(Dataset excerpts)
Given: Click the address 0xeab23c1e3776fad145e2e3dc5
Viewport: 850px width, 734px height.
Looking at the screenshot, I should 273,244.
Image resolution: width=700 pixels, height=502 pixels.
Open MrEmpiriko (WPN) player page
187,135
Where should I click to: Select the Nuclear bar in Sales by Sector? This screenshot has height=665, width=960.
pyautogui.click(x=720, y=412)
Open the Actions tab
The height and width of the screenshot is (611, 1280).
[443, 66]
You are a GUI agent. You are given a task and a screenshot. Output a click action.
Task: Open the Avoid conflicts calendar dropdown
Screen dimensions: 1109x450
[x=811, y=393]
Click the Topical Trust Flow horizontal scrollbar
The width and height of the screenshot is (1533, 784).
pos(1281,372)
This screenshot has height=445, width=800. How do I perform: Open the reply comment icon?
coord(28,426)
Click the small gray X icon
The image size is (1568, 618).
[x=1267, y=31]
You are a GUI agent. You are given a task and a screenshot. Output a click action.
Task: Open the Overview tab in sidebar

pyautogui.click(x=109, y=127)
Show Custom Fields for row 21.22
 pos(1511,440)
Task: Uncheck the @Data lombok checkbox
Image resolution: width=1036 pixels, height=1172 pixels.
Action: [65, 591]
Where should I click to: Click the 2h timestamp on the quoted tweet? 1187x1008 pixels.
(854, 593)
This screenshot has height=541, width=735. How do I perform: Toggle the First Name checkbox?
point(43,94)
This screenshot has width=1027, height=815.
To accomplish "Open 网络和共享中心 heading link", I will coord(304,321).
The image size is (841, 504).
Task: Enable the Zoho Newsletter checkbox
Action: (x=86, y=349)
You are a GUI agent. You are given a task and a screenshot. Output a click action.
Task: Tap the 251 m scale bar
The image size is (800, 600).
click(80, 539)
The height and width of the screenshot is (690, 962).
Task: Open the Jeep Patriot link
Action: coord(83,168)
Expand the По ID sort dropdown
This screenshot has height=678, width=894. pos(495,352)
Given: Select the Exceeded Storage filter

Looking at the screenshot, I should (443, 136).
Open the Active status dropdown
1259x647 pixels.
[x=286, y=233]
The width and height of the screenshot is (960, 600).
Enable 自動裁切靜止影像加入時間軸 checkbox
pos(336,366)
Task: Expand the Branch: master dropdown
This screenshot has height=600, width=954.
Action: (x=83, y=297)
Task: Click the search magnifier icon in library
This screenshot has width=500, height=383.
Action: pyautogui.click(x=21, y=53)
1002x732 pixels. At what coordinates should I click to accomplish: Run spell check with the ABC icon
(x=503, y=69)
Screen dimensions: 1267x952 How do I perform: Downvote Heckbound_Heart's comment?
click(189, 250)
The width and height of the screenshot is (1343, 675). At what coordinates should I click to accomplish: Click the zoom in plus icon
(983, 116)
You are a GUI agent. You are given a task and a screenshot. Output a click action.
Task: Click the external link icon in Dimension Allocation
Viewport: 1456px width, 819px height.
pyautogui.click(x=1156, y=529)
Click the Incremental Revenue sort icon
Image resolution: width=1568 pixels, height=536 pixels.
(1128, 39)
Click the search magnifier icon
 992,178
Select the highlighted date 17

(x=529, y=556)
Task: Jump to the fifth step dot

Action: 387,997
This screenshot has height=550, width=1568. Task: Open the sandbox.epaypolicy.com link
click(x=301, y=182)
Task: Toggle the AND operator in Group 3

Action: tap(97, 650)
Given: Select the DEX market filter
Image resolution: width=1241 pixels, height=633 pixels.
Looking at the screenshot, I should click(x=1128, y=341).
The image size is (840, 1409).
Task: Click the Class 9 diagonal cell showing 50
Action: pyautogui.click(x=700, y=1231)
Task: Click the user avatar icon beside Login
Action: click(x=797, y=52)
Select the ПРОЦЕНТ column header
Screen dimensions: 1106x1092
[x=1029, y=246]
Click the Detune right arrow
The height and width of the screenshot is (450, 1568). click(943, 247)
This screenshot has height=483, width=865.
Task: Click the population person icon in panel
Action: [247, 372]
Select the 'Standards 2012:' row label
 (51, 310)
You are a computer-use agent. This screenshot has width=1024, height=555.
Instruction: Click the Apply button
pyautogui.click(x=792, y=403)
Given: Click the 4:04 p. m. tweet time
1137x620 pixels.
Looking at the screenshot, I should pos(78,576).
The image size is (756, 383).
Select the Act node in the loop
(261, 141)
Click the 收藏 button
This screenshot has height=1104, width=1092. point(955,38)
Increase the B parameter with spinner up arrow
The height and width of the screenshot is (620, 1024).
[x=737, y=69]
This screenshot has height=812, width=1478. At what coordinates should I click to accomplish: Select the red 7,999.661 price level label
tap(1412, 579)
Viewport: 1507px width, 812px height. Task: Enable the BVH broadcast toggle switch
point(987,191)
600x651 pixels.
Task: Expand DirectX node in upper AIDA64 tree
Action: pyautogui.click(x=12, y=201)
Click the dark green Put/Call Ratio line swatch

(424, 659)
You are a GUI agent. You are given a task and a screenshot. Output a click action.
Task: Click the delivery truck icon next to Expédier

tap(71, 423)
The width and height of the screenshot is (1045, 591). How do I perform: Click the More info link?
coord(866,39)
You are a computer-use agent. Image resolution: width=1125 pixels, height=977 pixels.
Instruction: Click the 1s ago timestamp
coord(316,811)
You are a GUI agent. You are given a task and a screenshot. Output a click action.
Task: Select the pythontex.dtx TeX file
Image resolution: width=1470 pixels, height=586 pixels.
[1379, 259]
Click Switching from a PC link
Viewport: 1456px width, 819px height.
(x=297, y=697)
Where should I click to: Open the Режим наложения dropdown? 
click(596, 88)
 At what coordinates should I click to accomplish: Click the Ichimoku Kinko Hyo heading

● Exercise brief
Take the lines above from the one containing "Task: Jump to the fifth step dot" down to the one containing "Given: Click the 4:04 p. m. tweet time", and transcribe them exactly, both ends included.

● Response box
Task: Jump to the fifth step dot

Action: 387,997
This screenshot has height=550, width=1568. Task: Open the sandbox.epaypolicy.com link
click(x=301, y=182)
Task: Toggle the AND operator in Group 3

Action: tap(97, 650)
Given: Select the DEX market filter
Image resolution: width=1241 pixels, height=633 pixels.
Looking at the screenshot, I should click(x=1128, y=341).
The image size is (840, 1409).
Task: Click the Class 9 diagonal cell showing 50
Action: pyautogui.click(x=700, y=1231)
Task: Click the user avatar icon beside Login
Action: click(x=797, y=52)
Select the ПРОЦЕНТ column header
Screen dimensions: 1106x1092
[x=1029, y=246]
Click the Detune right arrow
The height and width of the screenshot is (450, 1568). click(943, 247)
This screenshot has height=483, width=865.
Task: Click the population person icon in panel
Action: [247, 372]
Select the 'Standards 2012:' row label
 (51, 310)
You are a computer-use agent. This screenshot has width=1024, height=555.
Instruction: Click the Apply button
pyautogui.click(x=792, y=403)
Given: Click the 4:04 p. m. tweet time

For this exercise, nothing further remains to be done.